We use Syncthing to provide two way replication between two GlusterFS installations over a WAN link.
This has been working really well for well over a year with each one running Syncthing on a stand alone CentOS 7 VM and the Gluster nodes on 3 stand alone CentOS 7 VMs with a similar setup at the second site (albeit with 3 Syncthings instances due to legacy directory permissions). We sync about 11 folders all up - some with almost no files but others have 100,000+ files with individual directories in those folders sometimes containing 20,000+ small files.
Last week I needed to add an additional Syncthing VM to sync to a third Gluster location.
Our original Syncthing versions were quite old - v1.3.4 to be exact. So I thought I’d take the long overdue opportunity to upgrade Syncthing while installing the new Syncthing copy - and this is where the fun started!

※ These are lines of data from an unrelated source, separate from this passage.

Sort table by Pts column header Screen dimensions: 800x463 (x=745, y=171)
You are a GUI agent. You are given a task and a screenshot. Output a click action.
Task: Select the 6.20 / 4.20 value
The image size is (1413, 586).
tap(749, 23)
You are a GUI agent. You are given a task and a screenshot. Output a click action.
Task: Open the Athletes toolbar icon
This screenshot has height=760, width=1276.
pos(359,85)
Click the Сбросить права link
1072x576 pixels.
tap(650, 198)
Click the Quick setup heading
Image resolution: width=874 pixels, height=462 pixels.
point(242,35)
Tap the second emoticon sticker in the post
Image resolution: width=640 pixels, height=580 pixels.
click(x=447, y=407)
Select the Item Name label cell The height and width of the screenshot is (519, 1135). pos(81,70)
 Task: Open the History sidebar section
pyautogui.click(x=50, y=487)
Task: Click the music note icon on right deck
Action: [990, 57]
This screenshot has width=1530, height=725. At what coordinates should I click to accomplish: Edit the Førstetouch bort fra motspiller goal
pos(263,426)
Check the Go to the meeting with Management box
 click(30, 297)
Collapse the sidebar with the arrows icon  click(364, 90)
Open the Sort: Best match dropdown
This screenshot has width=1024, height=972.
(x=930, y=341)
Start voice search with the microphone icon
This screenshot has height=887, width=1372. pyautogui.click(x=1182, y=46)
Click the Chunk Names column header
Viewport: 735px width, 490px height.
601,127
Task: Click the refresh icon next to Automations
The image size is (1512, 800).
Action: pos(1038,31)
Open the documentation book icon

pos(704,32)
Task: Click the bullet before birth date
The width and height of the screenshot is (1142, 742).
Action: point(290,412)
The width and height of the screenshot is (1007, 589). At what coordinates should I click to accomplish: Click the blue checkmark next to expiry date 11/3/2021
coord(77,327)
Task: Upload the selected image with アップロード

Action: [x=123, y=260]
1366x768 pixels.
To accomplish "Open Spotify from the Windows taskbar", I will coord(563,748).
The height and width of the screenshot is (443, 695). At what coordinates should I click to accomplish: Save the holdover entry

So I upgraded one existing Syncthing VM to 1.12 and started it - the initial scan looked like it would take quite some time (not unusual in this setup) so while that was happening I got the 3rd Syncthing server up and running and connected to both existing copies.
But the upgraded Syncthing server just kept slowly doing the startup scan - so slow in fact that it too 6 days to complete the initial scan for all the folders!
But then it just wouldn’t sync files - getting constantly stuck at the “Scanning” stage.
Lots of debugging later and swearing at Gluster (it has known issues with huge numbers of small files in one directory) and I eventually found the issue - the Case Sensitive FS option was NOT enabled for the upgraded Syncthing copy’s folders.
This was the culprit - enabling this and rescanning everything got things back to minutes for the initial scan instead of days and a working sync between all the Syncthing instances.
So it looks like an upgrade from a Syncthing version that didn’t have the Case Sensitive FS folder option leaves the option disabled when you upgrade to a version with this support.
Add that to directories with 20,000+ small files and throw Gluster into the mix and the performance of the system just dies to the point of almost outright stalling.
I think what was happening is for each file SYncthing was trying to check to do a case insensitive search of the entire directory for a matching file - and this was just too much for our Gluster servers to handle in any sort of reasonable timeframe.
I did some searching but couldn’t find anyone else reporting this scenario so thought I’d mention it here in case someone else strikes this same issue and starts searching for answers.
So in the end a good upgrade and a working 3rd Gluster system in sync with some bonus learning about Go Profiling (it was the CPU Profile Top output that pointed me to the case sensitive FS option).